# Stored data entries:
--*--
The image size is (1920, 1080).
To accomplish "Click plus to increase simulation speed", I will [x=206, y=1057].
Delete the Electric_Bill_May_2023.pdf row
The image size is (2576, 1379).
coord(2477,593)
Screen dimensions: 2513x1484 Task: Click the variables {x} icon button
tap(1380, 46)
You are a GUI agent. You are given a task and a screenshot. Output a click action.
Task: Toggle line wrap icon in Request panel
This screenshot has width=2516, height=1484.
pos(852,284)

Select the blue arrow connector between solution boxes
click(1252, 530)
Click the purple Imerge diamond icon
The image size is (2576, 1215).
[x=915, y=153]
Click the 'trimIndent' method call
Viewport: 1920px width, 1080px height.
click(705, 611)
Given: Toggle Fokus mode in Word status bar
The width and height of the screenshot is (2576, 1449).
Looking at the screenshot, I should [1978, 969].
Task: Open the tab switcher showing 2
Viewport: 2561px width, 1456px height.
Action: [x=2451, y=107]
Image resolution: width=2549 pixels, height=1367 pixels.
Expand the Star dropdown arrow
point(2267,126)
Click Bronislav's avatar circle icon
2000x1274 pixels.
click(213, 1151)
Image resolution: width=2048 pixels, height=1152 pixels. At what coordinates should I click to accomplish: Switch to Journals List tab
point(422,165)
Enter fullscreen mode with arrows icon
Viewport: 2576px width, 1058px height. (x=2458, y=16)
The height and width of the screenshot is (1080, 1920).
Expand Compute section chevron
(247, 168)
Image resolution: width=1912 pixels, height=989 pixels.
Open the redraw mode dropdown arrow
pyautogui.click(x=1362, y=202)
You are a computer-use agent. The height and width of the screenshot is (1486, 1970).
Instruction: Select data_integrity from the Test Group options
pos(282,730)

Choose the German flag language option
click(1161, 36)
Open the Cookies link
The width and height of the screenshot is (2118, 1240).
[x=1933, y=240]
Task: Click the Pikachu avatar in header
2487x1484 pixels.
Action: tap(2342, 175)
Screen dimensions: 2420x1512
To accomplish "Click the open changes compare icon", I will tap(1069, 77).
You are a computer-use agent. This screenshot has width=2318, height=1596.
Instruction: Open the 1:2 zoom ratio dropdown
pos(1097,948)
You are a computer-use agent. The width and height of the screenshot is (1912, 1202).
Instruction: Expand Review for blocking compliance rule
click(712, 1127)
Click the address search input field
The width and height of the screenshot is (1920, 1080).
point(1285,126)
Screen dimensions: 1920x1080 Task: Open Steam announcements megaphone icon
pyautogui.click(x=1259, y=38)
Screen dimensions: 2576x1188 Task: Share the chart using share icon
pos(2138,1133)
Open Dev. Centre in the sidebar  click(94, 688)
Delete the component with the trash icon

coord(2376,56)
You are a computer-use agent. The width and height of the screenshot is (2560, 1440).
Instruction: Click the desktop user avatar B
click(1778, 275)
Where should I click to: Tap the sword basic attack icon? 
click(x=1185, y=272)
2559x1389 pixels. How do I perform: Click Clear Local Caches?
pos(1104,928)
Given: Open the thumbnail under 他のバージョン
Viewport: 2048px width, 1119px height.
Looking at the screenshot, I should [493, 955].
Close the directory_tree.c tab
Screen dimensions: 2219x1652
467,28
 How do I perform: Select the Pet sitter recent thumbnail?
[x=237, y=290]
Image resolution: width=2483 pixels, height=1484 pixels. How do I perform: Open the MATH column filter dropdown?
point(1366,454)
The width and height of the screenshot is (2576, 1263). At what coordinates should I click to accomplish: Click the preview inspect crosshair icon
--*--
What goes in the answer is the run of lines from the one holding "Image resolution: width=2483" to the end of the entries, reproduced exactly and with nothing else.

# REPLY:
Image resolution: width=2483 pixels, height=1484 pixels. How do I perform: Open the MATH column filter dropdown?
point(1366,454)
The width and height of the screenshot is (2576, 1263). At what coordinates should I click to accomplish: Click the preview inspect crosshair icon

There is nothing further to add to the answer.